The advantage of the MapReduce framework is the ability to run mapper and reducer tasks in parallel in the cluster, how to determine the number of mapper and reducer, or how to programmatically control the number of mapper and reducer that the job starts? In the mapper and reducer of the Hadoop-2.4.1 study, it was mentioned that the number of recommended reducer is (0.95~1.75) * Number of nodes * Maximum number of containers per node, and method Job.setnumreducetasks can be used (int ), the number of mapper is determined by the size of the input file, and there is no corresponding Setnummaptasks method, but can be set by Configuration.set (jobcontext.num_maps, int), The value of Jobcontext.num_maps is Mapreduce.job.maps, and the description of the parameter on the official Hadoop website is subtly interactive with the MapReduce framework and job configuration, and is more complex to set up.

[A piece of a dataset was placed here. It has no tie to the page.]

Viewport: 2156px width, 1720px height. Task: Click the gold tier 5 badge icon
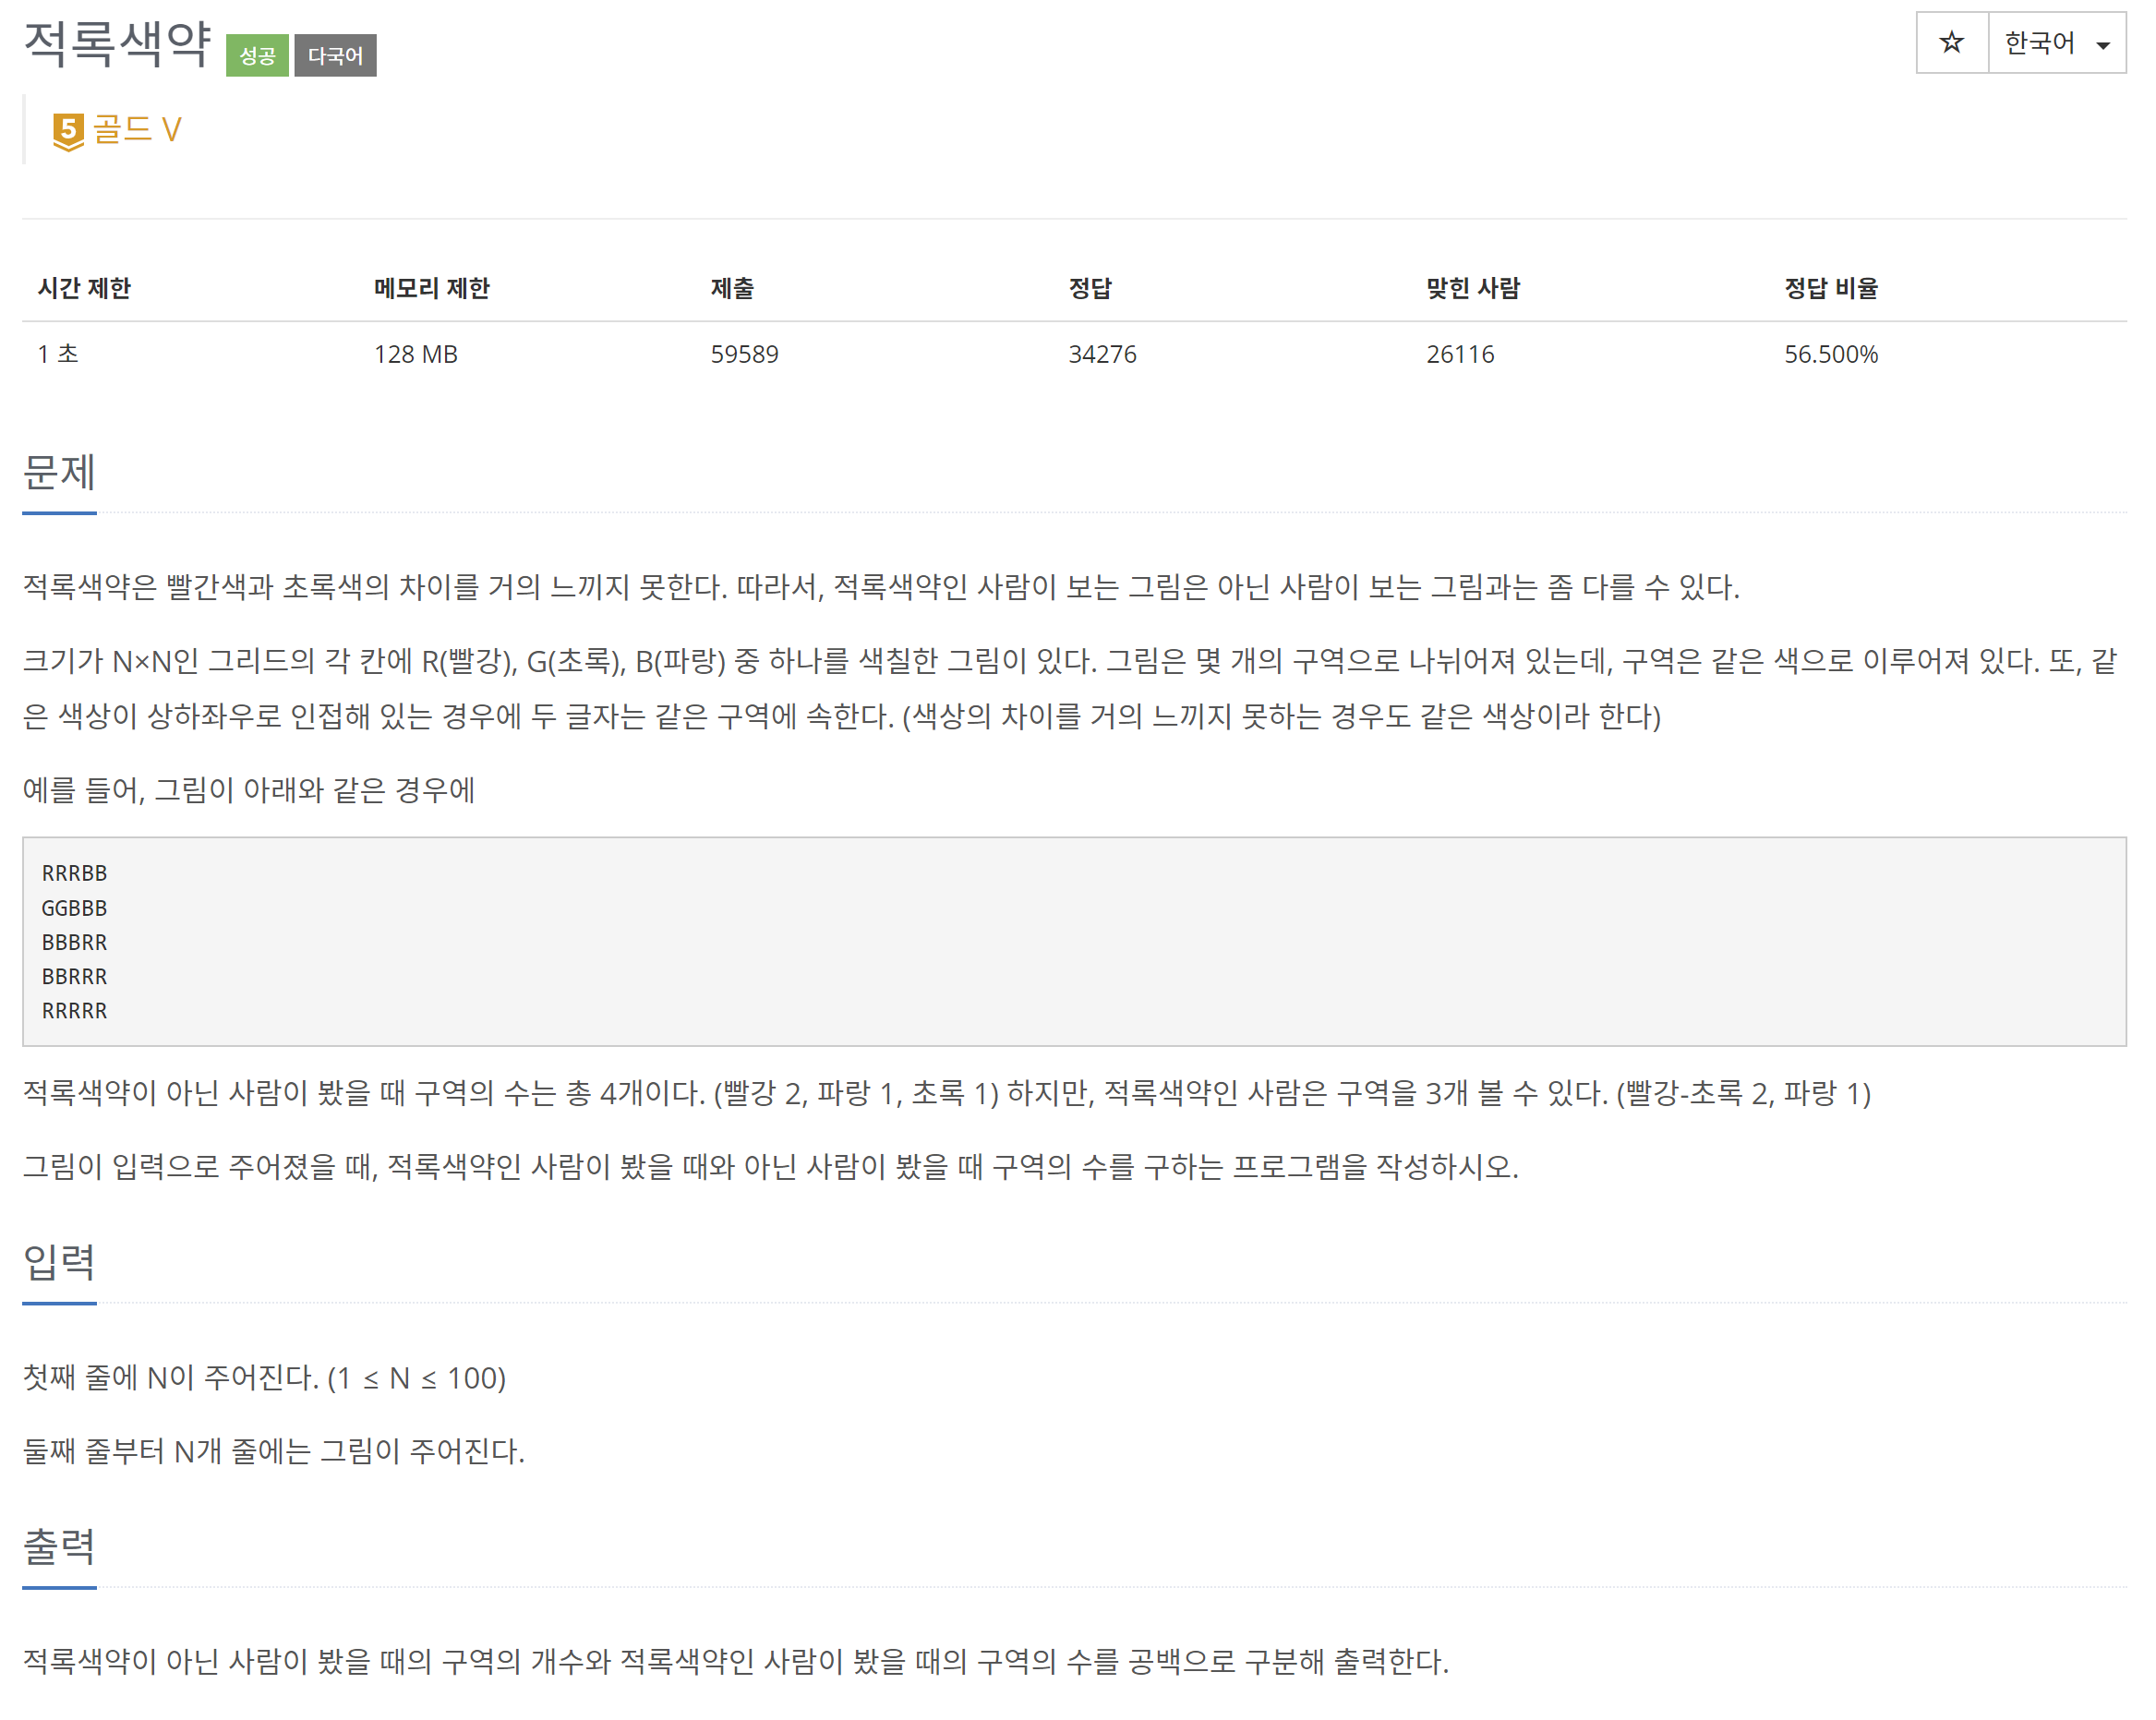coord(68,131)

From such a vague words can not know exactly how to determine the number of mapper, obviously can only resort to source code.
In Hadoop, the MapReduce job submits a job to the system through the submitjobinternal (Jobjob, Cluster Cluster) method of the Jobsubmitter class (this method not only sets the mapper quantity, Also performed some other operations, such as checking the output format, interested can refer to the source code, in this method with the setting of mapper related code is as follows:
int maps = Writesplits (job, Submitjobdir); Conf.setint (mrjobconfig.num_maps, maps); Log.info ("Number of splits:" + maps);
Method Writesplits Returns the number of Mapper, the source code for the method is as follows:
private int writesplits (Org.apache.hadoop.mapreduce.JobContext job,path jobsubmitdir) throws IOException, Interruptedexception, classnotfoundexception { jobconf jconf = (jobconf) job.getconfiguration (); int maps; if (Jconf.getusenewmapper ()) { maps = writenewsplits (job, Jobsubmitdir); } else { maps = Writeoldsplits ( Jconf, Jobsubmitdir); } return maps; }
In this method, depending on whether a new version of Jobcontext is used and a different method is used to calculate the number of mapper, the reality is that Jconf.getusenewmapper () will return true, so writenewsplits (job, JOBSUBMITDIR) statement, the source code for the method is as follows:
Configuration conf = job.getconfiguration ();inputformat<?,? > input = Reflectionutils.newinstance (Job.getinputformatclass (), conf); List<inputsplit> splits = input.getsplits (Job); t[] Array = (t[]) Splits.toarray (new Inputsplit[splits.size ());//Sort the splits into order based on size, so, the B iggest//go firstarrays.sort (array, new Splitcomparator ()); Jobsplitwriter.createsplitfiles (Jobsubmitdir, Conf, Jobsubmitdir.getfilesystem (CONF), array); return array.length;
The above code can be learned that the actual number of Mapper is the number of input shards, and the number of shards is determined by the input format used, the default is Textinputformat, the class is a subclass of Fileinputformat. The task of determining the number of shards is done by Fileinputformat's getsplits (Job), which adds Fileinputformat inherits from the abstract class InputFormat, which defines the input specification for the MapReduce job. The abstract method list<inputsplit> Getsplits (Jobcontext context) defines how the input is split into inputsplit, and different inputs have different separation logic. Each inputsplit that is separated is processed by a different mapper, so the return value of the method determines the number of mapper. The following will be divided into two parts to learn how the method is implemented in Fileinputformat, in order to focus on the most important part of the log output and other information will not be introduced, the complete implementation can refer to the source code.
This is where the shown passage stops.